Required action » Exclude the pictures, then repeat the remaining data exactly.

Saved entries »
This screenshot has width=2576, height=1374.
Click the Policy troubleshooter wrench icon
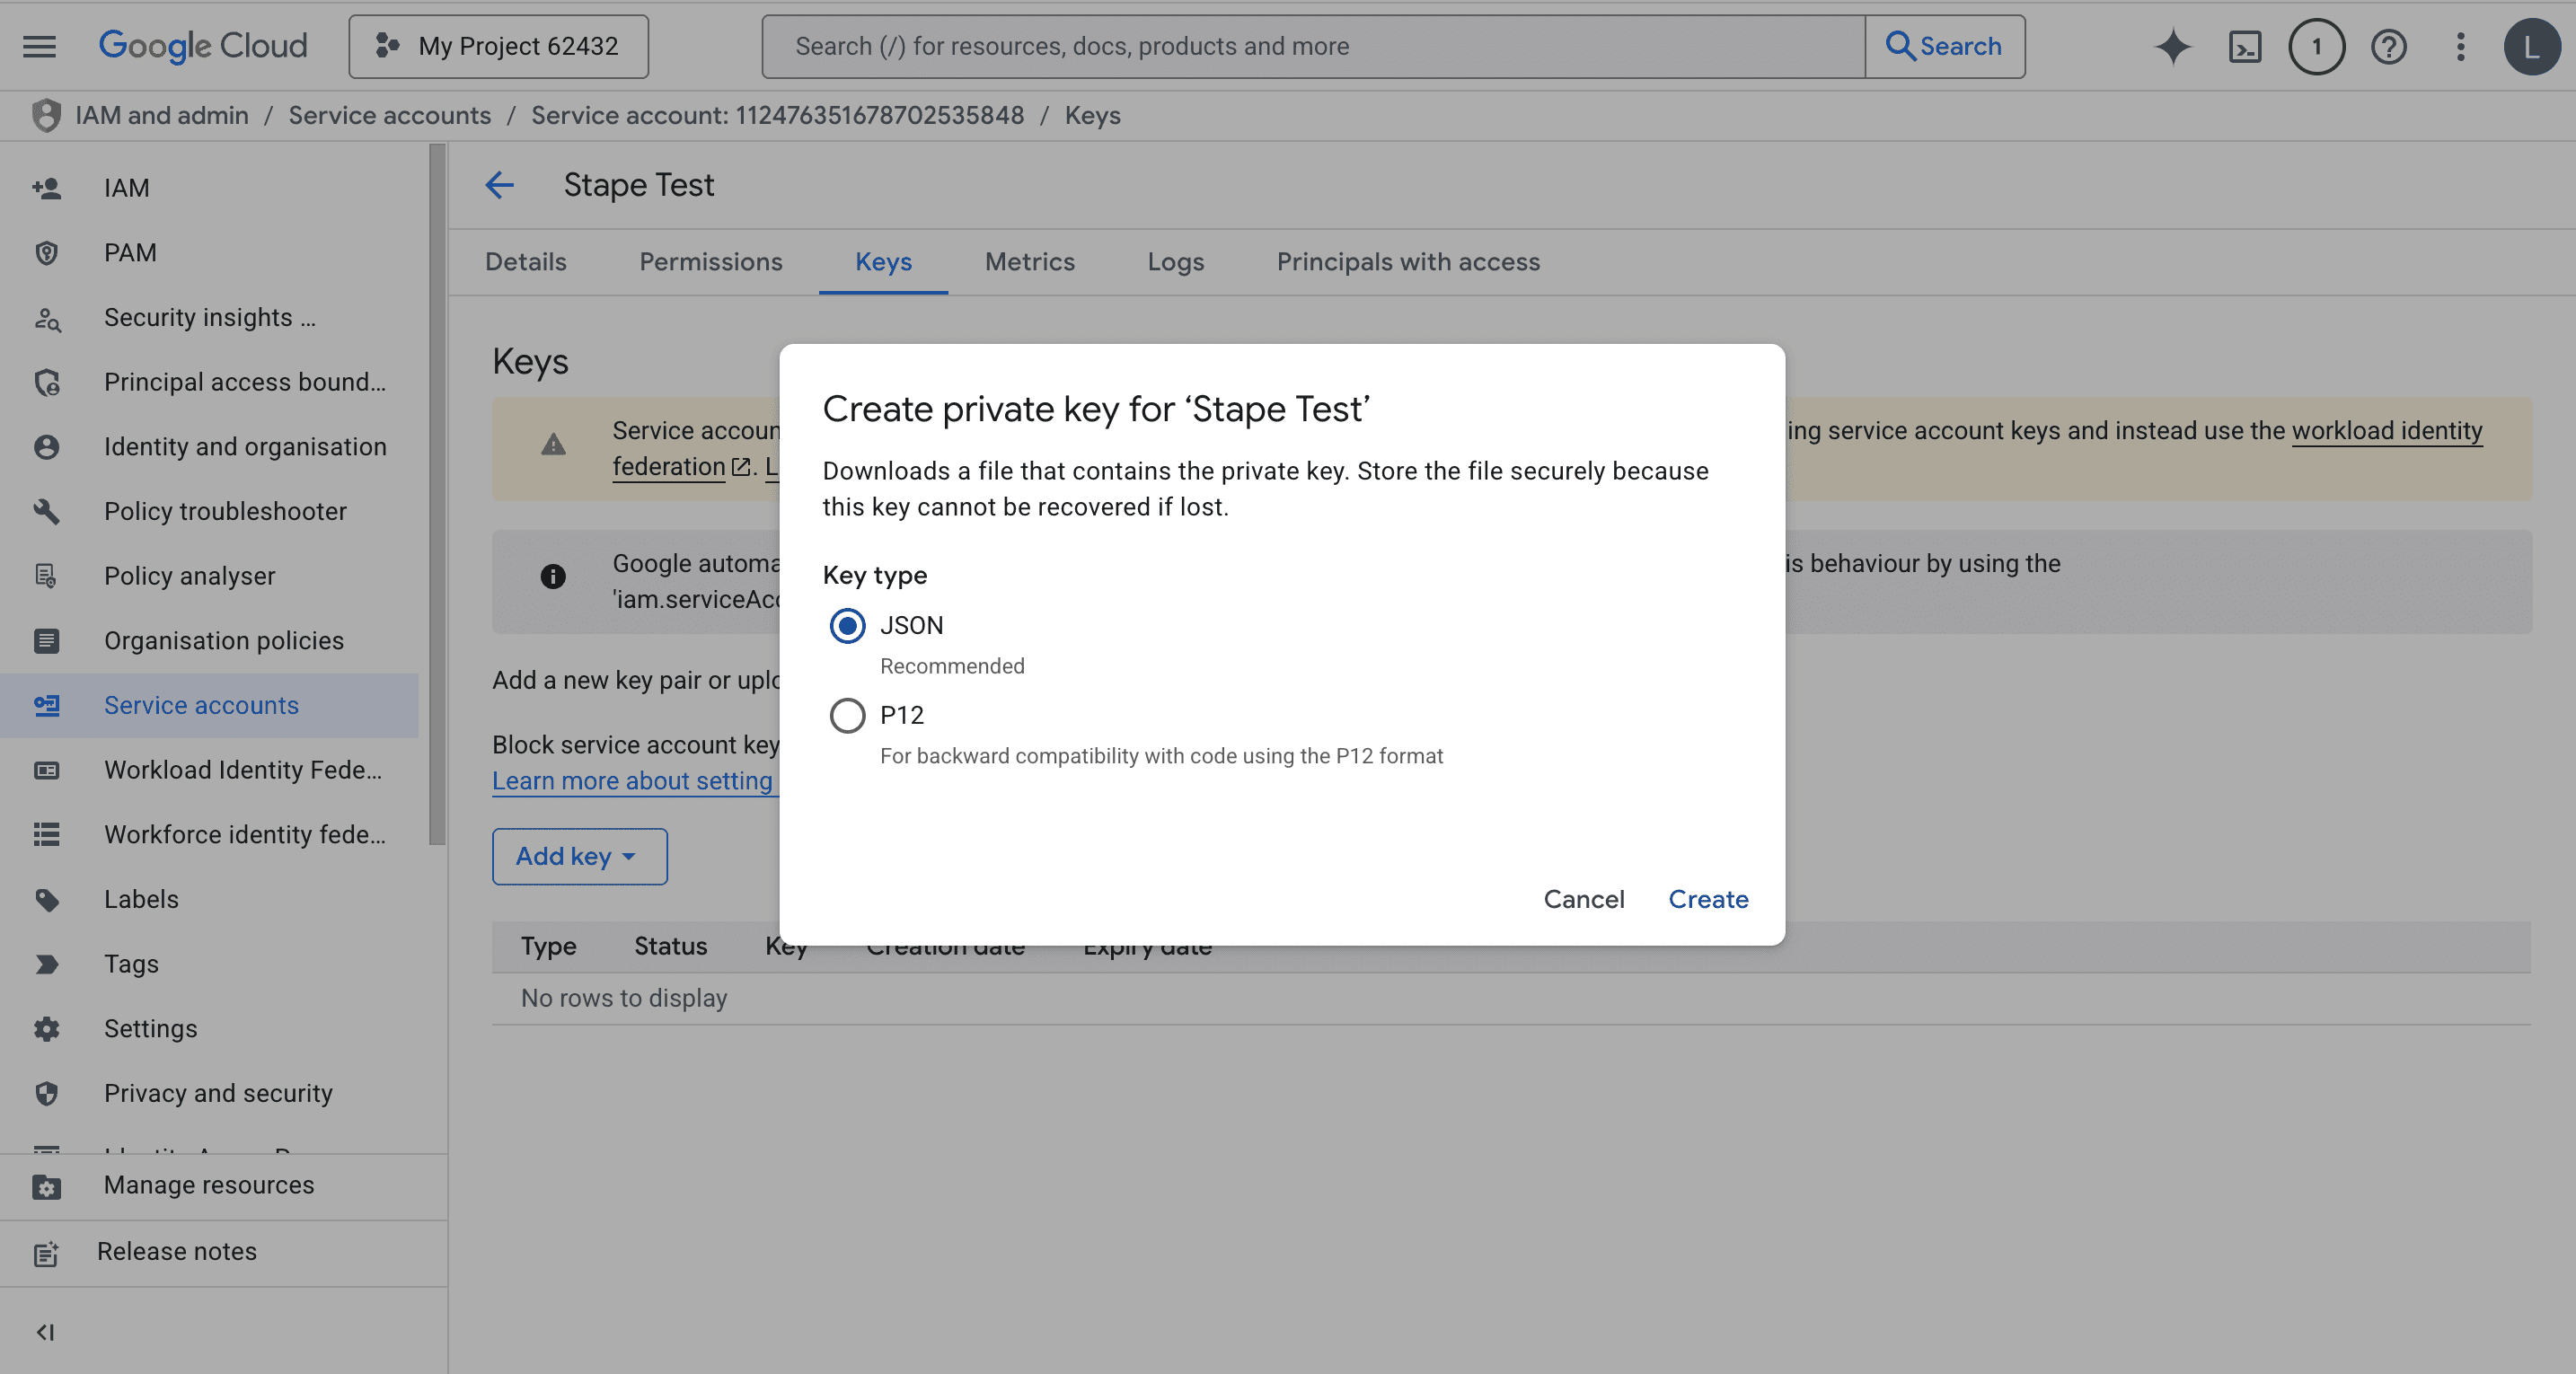click(46, 511)
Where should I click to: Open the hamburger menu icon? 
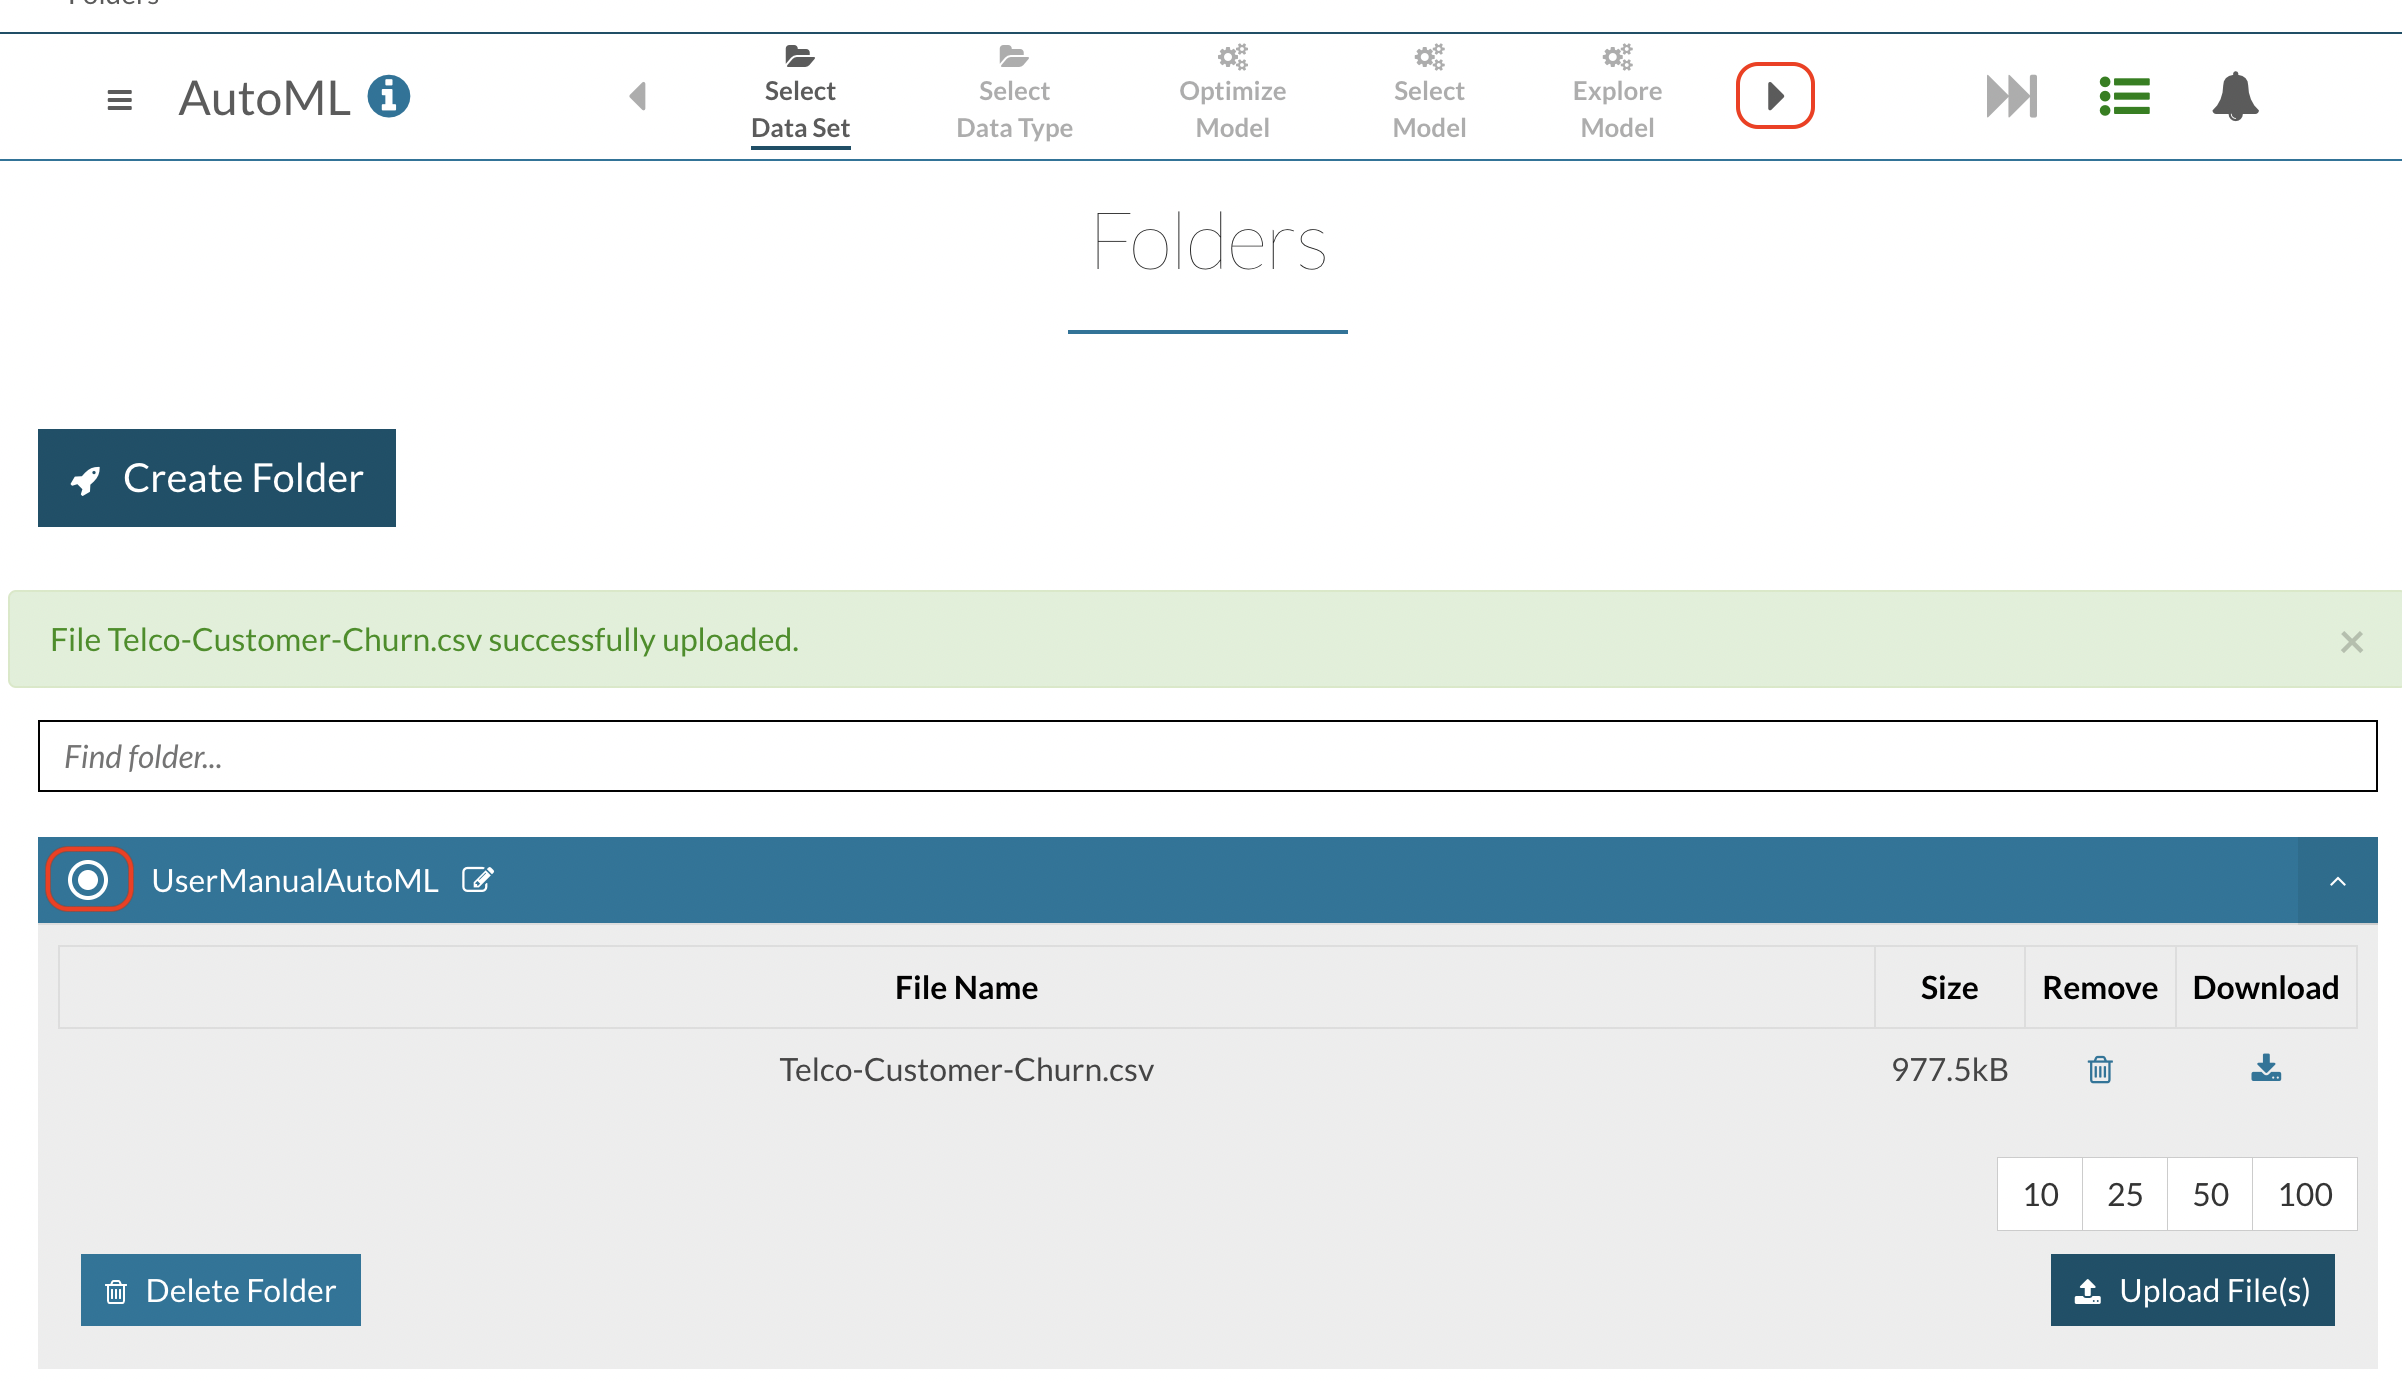click(x=119, y=99)
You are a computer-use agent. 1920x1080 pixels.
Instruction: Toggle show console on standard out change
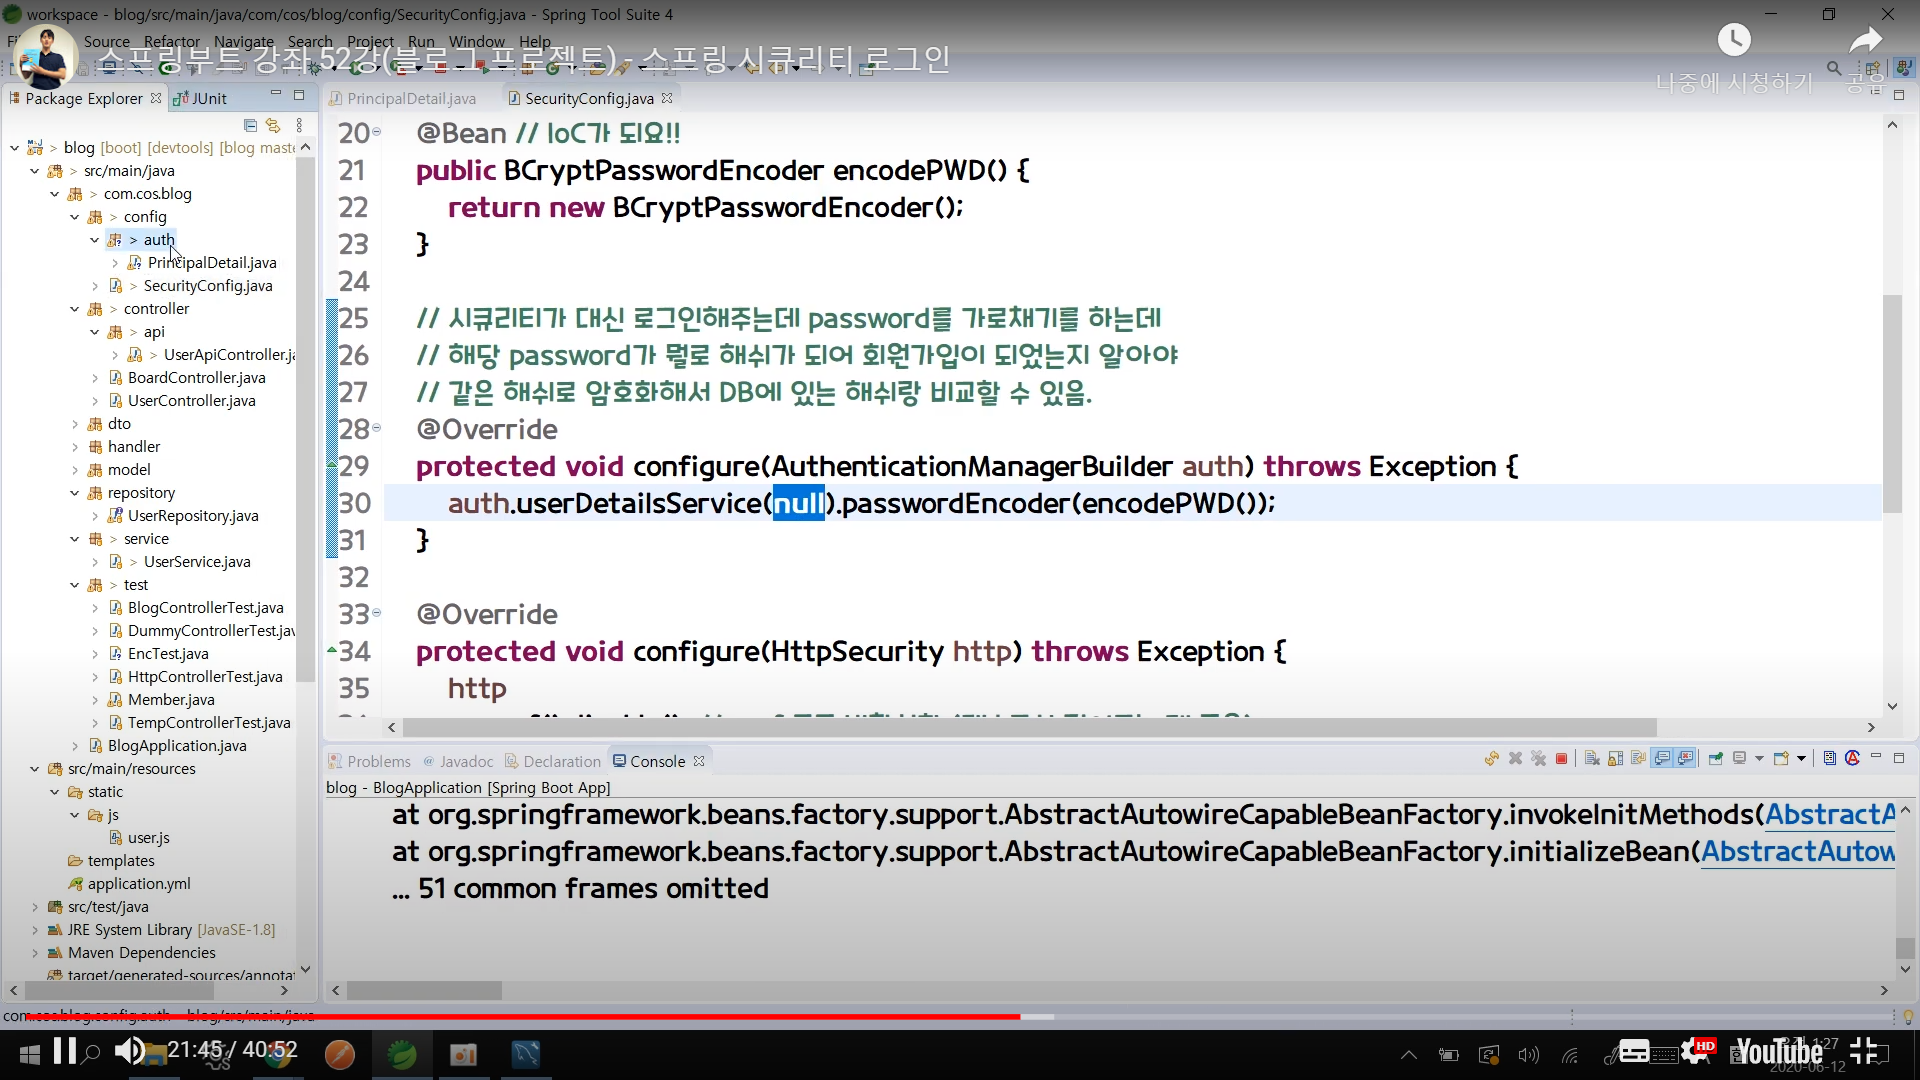[1662, 759]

Expected answer »
This screenshot has width=2576, height=1374.
Click the Policy troubleshooter wrench icon
click(46, 511)
Where should I click to: Open the hamburger menu icon? 
click(x=119, y=99)
You are a computer-use agent. 1920x1080 pixels.
Instruction: Toggle show console on standard out change
[1662, 759]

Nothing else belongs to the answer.